Скромность украшает девицу – большой певец может и не обладать этим привлекательным качеством, и все-таки мы предпочтем слушать его, а не скромнягу, примерного гражданина, видного общественника и редкого семьянина, лишенного одной лишь малости – голоса. Но как хорошо и радостно, когда человеческое и творческое совпадают! Этим судьба наградила Лемешева, при всей своей многогранности он был на редкость цельной натурой. А уж если причинял кому вред, то лишь самому себе – в трудную минуту. Ничего не потеряв в своем народном, почвенном начале, он стал человеком большой и широкой культуры, и не только музыкальной, он любил живопись и литературу, поэзия была его неизменной спутницей». Он часто повторял стихи Ронсара:
Ведь старый человек на много лет моложе,
Когда не хочет быть у старости в плену.
Жизнь все-таки усмиряла свой бег. Теперь он подолгу жил в небольшом доме отдыха Большого театра в Серебряном Бору.
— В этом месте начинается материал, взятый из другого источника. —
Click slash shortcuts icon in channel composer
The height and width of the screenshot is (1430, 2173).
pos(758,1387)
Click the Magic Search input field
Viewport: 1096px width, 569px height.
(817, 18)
Его окружали старые друзья, коллеги, добрые знакомые.
В сумерках они слушали соловьев. Было странно, что соловьи еще поют в Серебряном Бору. Березовый, сосновый, сиреневый пригород стал частью Москвы. Городское пробивалось в его травяную, древесную свежесть тяжким смрадом выхлопных газов дизельных автобусов и тяжелых грузовиков; безостановочный поток гудящих, ревущих машин растерзал благостную надречную тишину; темь поздних вечеров проблескивали жесткие вспышки электрических троллейбусных зарниц, квадратными лунами загорались окна домов-башен. Но те, кто привык ездить в этот уютный, хотя и лишенный современных преимуществ дом отдыха, изо всех сил старались не замечать вторжения цивилизации, черпая радость в том, что еще оставалось от природы: в бормоте листвы, сыром илистом речном запахе, серебре росных утр, густом цветочном настое вечеров и соловьином пении.
И вот они слушали соловьев. К двум неугомонным певцам присоединился было третий, но вскоре смолк. Наверное, то был молодой, начинающий соловей, и он понял, что не смеет состязаться с мастерами. Два соловья из двух противоположных углов сада, не заметив короткой помехи, продолжали безуступчивый поединок. Бой был звонче у соловья за сиренями и дробь рассыпчатей; тот же, что скрывался в ракитнике, превосходил соперника в других коленах: переливе, прищепке лешего, дудке... Но даже собравшимся здесь музыкальным профессионалам вскоре расхотелось сравнивать певцов, лучше было, не мудрствуя, отдаться очарованию вечной, как мир, песни любви.
Соловьи замолкли враз, словно исчерпав аргументы. Была пронзительная тишина, а потом Лемешев сказал с легким вздохом:
– Соловьи стали хуже петь.
Все рассмеялись. Остроту создало слияние парадоксального утверждения с интонацией истинной грусти. Но потом случилась заминка – Лемешев и не думал шутить. Он был здесь, впрочем, как и в любой компании, самым знаменитым, самым любимым и чтимым, с его настроением считались. Смех умолк, погасли улыбки. Все же присутствующие были достаточно значительны и независимы, чтобы не подчиняться чужому мнению. Бывший премьер оперетты сказал: «В молодости все лучше: и соловьи звонче, и звезды ярче, и женщины красивей». А маститый концертмейстер добавил: «И дни длиннее, а версты короче». Ближайший друг Лемешева, прославленный дирижер, сказал задумчиво: «Портится не окружающее, а мы сами – от лет, усталости, ослабления чувства жизни. Одного тебя, Сережа, неизбежное обошло стороной. Как странно, что именно ты сказал это о соловьях». – «Друзья! – воскликнула пожилая певица. – Мы не поняли иносказанья. Сергей Яковлевич имел в виду других соловьев, они в самом деле поют хуже, чем мы когда-то». – «Зачем уж так уж?!» – вскинулся на защиту сверстников молодой даровитый композитор.